Tuesday, July 23, 2013

Misconceiving

Transgender(ed) people have an expression used to describe the way another person looks at them, sees certain identifiers they link to a particular gender and then assigns them that gender. Misreading. An androgynous person with a prominent Adam's apple is read as male. If they instead had long nails and heavy eye makeup, they would probably be read as female. In our heads, we all have traits we consider "male" and traits we consider "female." Based on their presence or absence, we assign gender. a collection of traits goes into someone's head and out pops a gender label. This drives some trans people nuts. So what if you can see their Adam's apple? If they call themselves female, then they are female. Period. People with disabilities are misread in an entirely different way. For us, it starts with a single entity – white cane, dog guide, wheelchair, prosthetic, support cane, hearing aid, use of ASL or informational disclosed – that identifies us as disabled.

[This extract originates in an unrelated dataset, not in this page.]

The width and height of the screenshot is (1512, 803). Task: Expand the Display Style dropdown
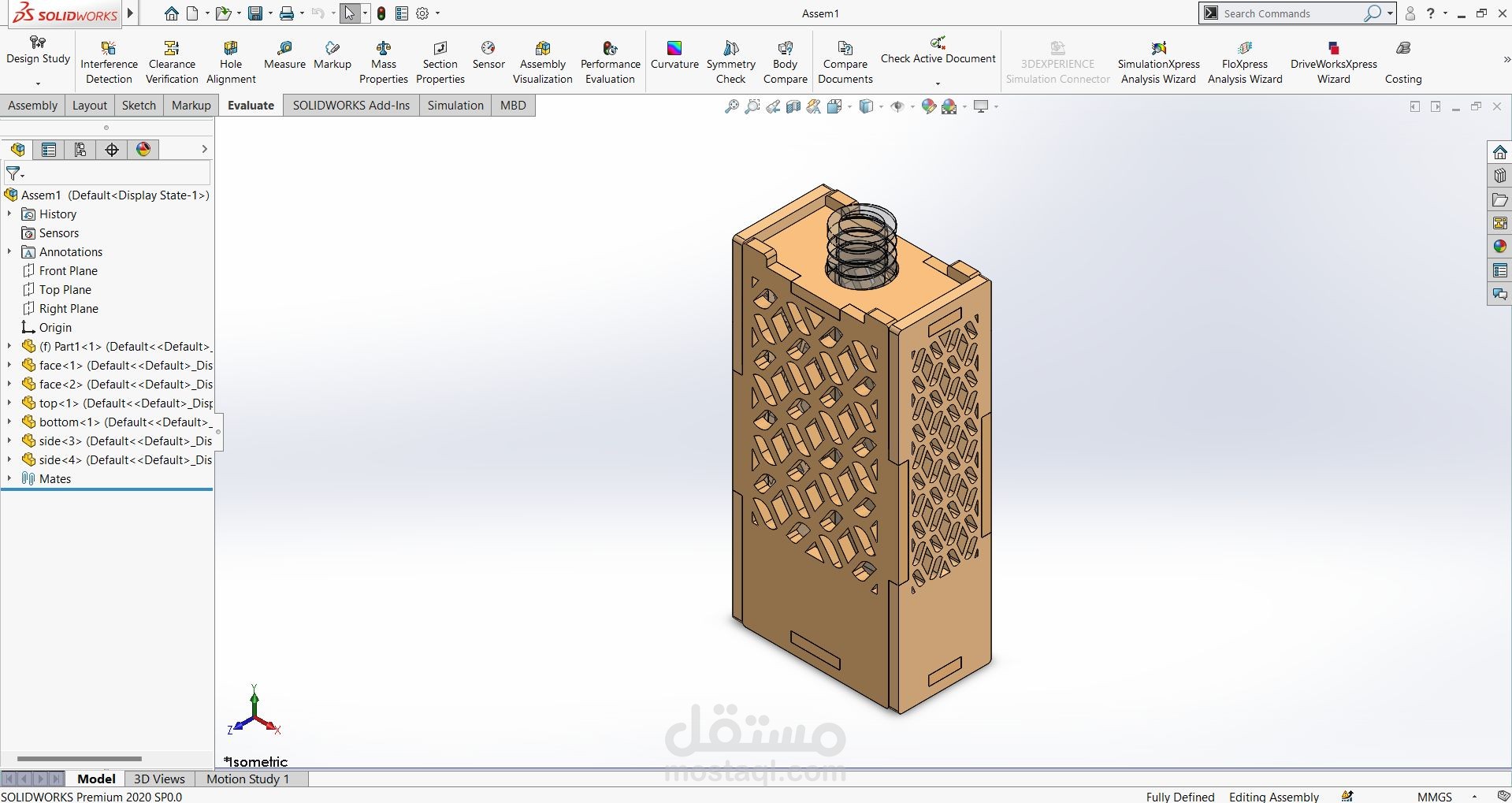[x=880, y=106]

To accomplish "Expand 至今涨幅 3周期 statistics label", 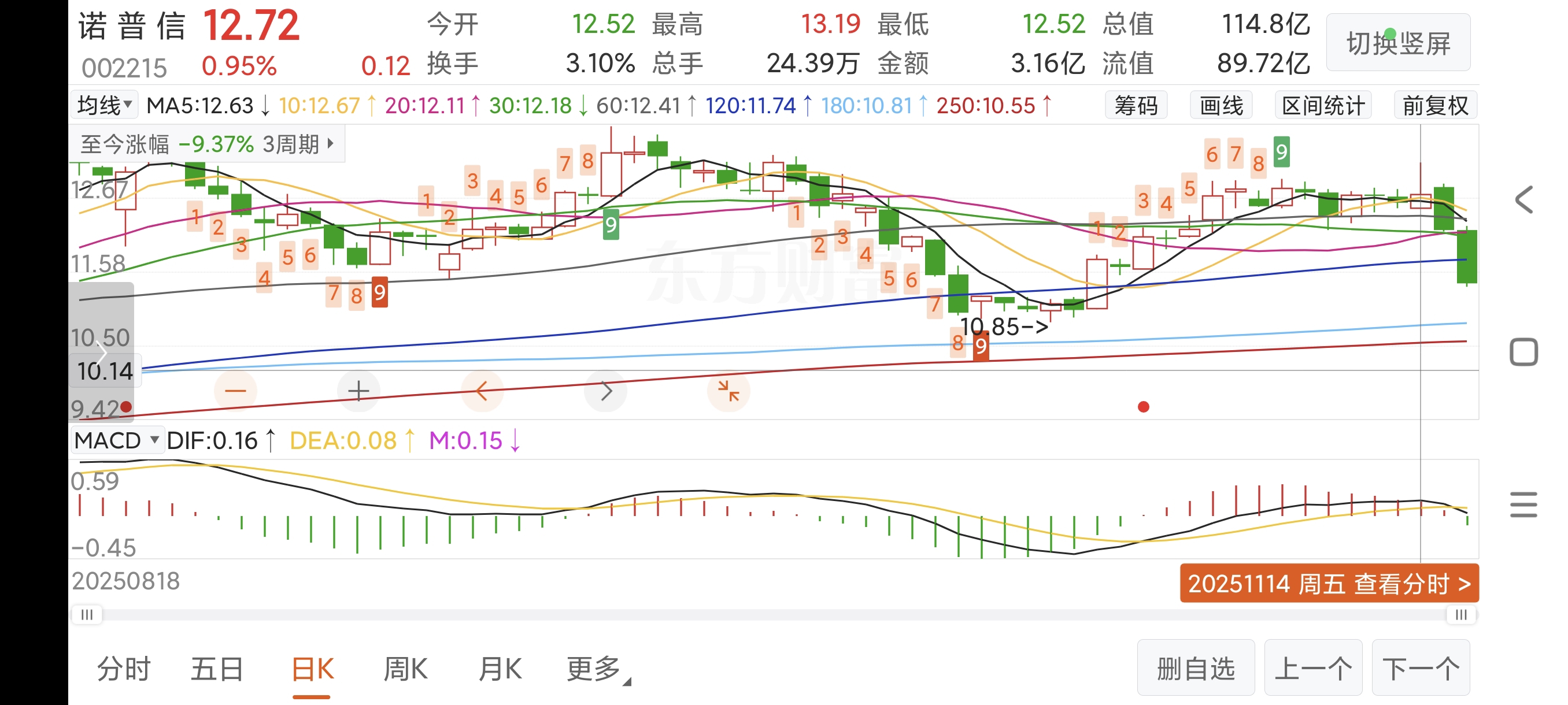I will tap(207, 145).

From there, we are assigned traits and entire lives are created for us in the mind of another. We are a word that leads to an entire story. Maybe the word "misreading," already claimed by another group to mean something specific, is the wrong term to use. Maybe it should be "misconceiving," which has the element of *creating* in its crafting. To the stranger who has decided they know what my life must be like, I can say, "You are misconceiving me." They might not know what I mean, but the explanation "You see my disability and then create this concept of what you think my life must be like which is inaccurate," is far easier to give than debunking each false belief, one after the other. A broad term to convey a cognitive tendency. Works for me.